- [Records from a pointing dataset]
==========

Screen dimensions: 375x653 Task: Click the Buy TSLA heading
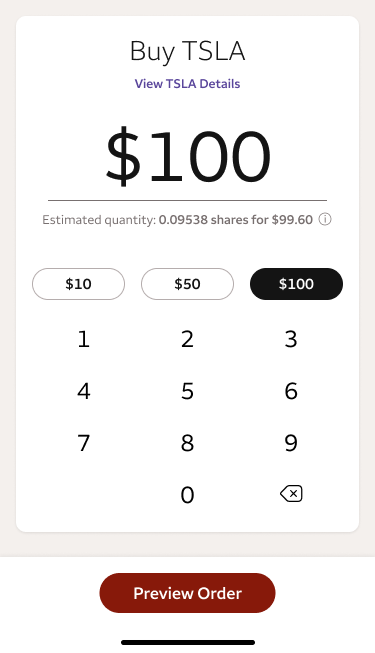pyautogui.click(x=188, y=52)
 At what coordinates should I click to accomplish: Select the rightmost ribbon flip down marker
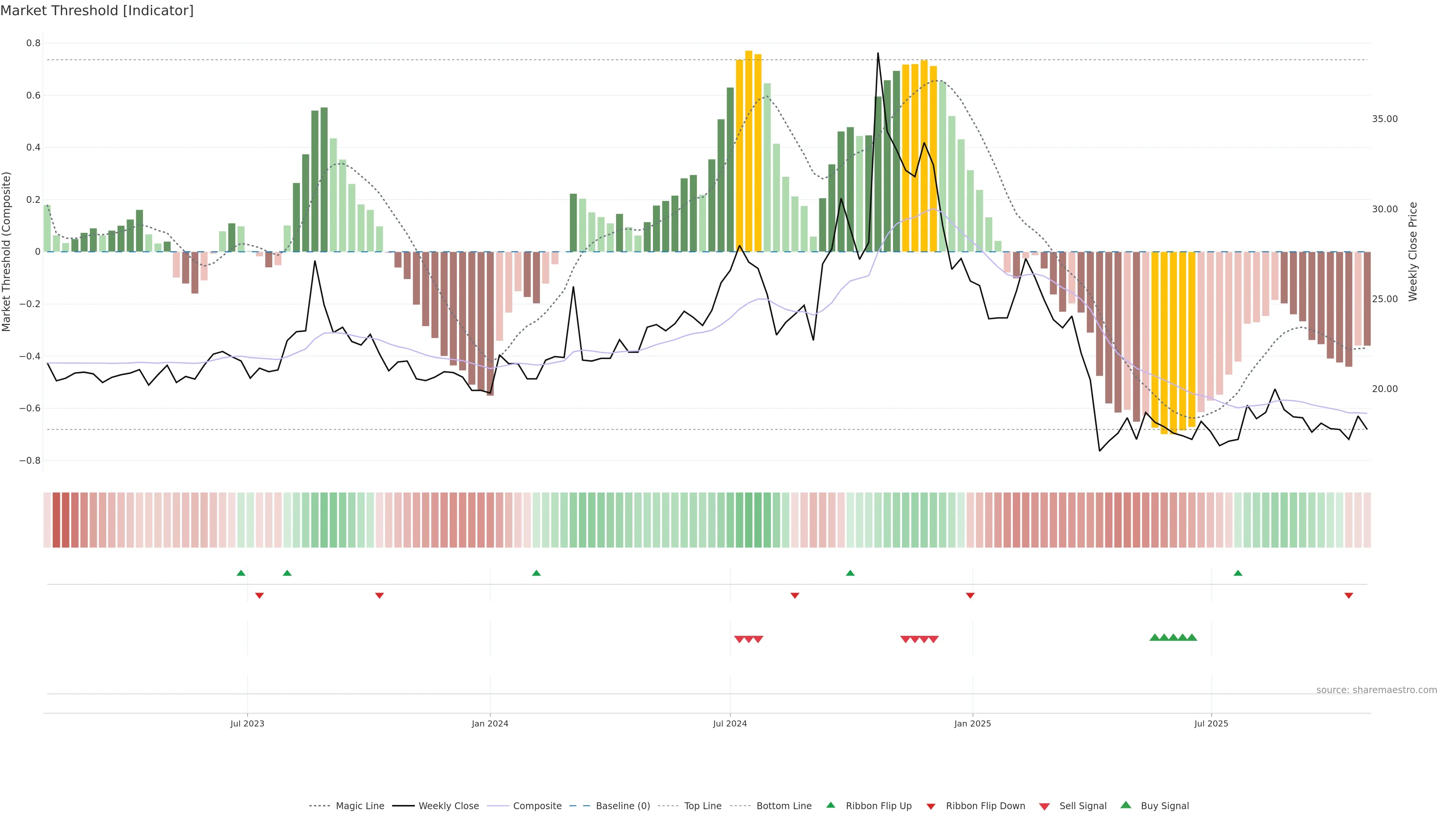tap(1349, 595)
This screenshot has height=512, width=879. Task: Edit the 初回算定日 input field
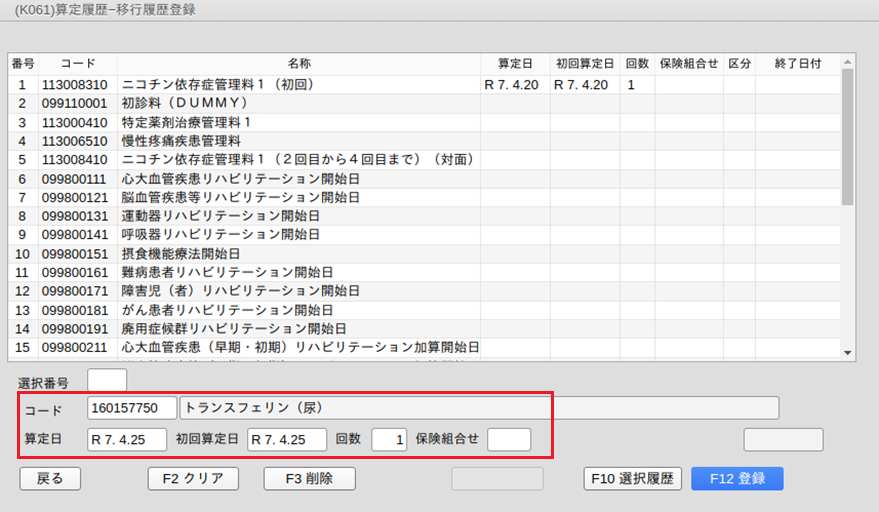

==========

- [Work instructions] Pick out every line in the items above that contains the word "Task", and copy those lines. Case counts.

- [Problem solution]
Screen dimensions: 375x653 Task: Click the Buy TSLA heading
This screenshot has height=512, width=879. Task: Edit the 初回算定日 input field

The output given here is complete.